‘I fiori di Kirkuk’, l’amore in Iraq ai tempi di Saddam. Il regista: “Najla è una donna coraggiosa”

Aggiornato il 03/05/18 at 04:37 pm


1 nov. (Adnkronos) – C’è il tema sempre attuale dell’amore impossibile tra Najla e Mokhtar, narrata sullo sfondo di un Iraq devastato dal brutale regime di Saddam Hussein, ma anche quello del pericolo dei genocidi e delle persecuzioni contro le minoranze etniche, ancora non del tutto scongiurato. C’è questo e molto altro ne ‘I fiori di Kirkuk’, uno dei film rivelazione di questa quinta edizione del Festival del cinema di Roma.
Girata interamente in Iraq l’attesissima pellicola, che verrà presentata domani alla stampa, e tracciata sulla scia di una coraggiosa donna araba che, facendo da filo conduttore, si trova a dover scegliere tra le proprie tradizioni famigliari e i sentimenti e gli ideali che la animano. “La protagonista è una giovanissima musulmana -ha detto all’Adnkronos il regista Fariborz Kamkari- che forse per la prima volta nel cinema non è moglie, non è madre, non è amante: è una donna vista come essere umano capace di decidere il suo destino. Mi mancava tanto, come regista mediorientale, raccontare la donna in questo modo perché da noi ce ne sono tante ma nel cinema, purtroppo, sono sempre state ignorate”.
Il film pone l’accento sul tema della responsabilità delle scelte personali. La protagonista Najla sceglie infatti, col cuore, di aiutare proprio quelle minoranze perseguitate dagli aggressori categoria cui lei stessa appartiene. “Volevo raccontare -sottolinea il regista- come ognuno di noi può reagire trovandosi a confrontarsi con situazioni così gravi e profonde”. Perché il tema delle minoranze etniche di cui si parla “non è solo quello del genocidio dei curdi ad opera di Saddam, ma un problema più diffuso ancora oggi non del tutto scongiurato”.

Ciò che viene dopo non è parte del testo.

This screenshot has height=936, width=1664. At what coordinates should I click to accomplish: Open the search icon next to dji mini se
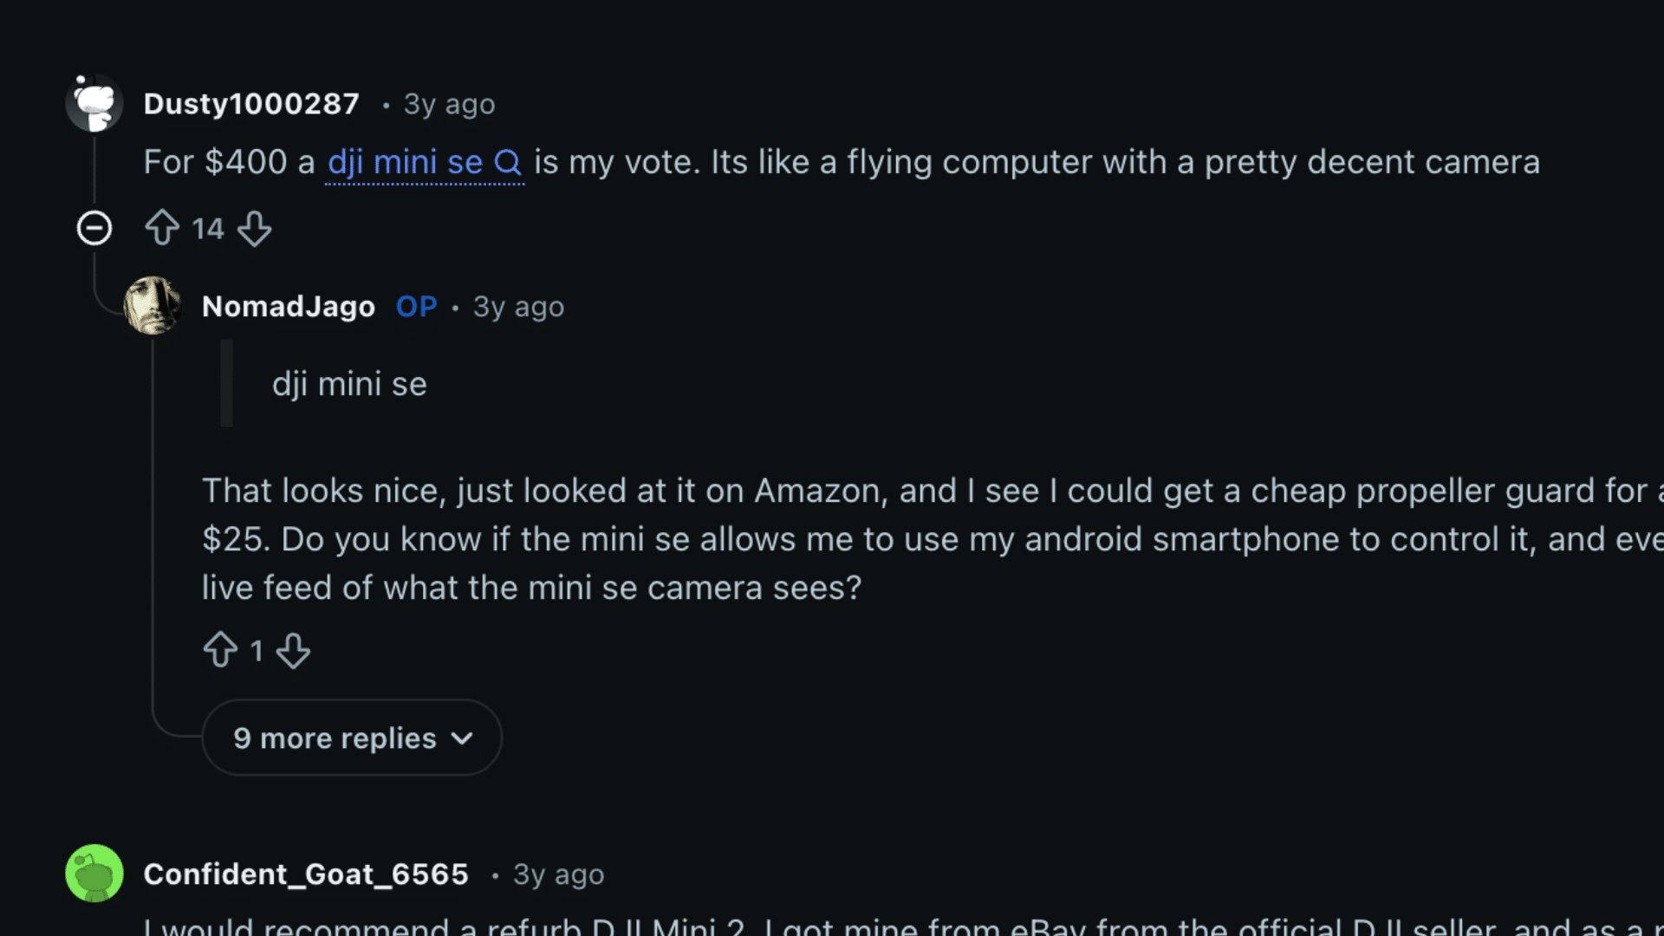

‘I fiori di Kirkuk’ è stato girato interamente in Iraq, tra la cittadina di Erbil e quella di Kirkuk. Un progetto apparentemente ostico e sulla carta quasi impossibile, che si è invece rivelato più semplice del previsto anche grazie al coraggio di due produttrici italiane (il film è la prima co-produzione internazionale tra Italia, Svizzera ed Iraq dall’inizio della guerra nel 2003) che ci hanno creduto fin da subito, Fabrizia Falzetti e Dorotea Morlicchio.
“Abbiamo avuto, girando in quei luoghi, una collaborazione che non ci saremmo mai aspettate -ha raccontato all’ADNKRONOS Dorotea Morlicchio- da parte di tutte le autorità. Ci hanno messo a disposizione una scorta di mezzi e militari ma soprattutto siamo stati accolti da un grande entusiasmo”. Un segnale importantissimo “di apertura verso gli stranieri -sottolinea la produttrice- una grande fiducia, non avevano nessun timore”.
Un progetto rischioso nel quale l’investimento di privati appare particolarmente significativo in tempi di tagli pubblici sempre più consistenti. “Il messaggio è anche questo -conclude Morlicchio- visto che i finanziamenti pubblici sono sempre meno è importante che ci siano dei privati che si impegnino in progetti in cui credono”.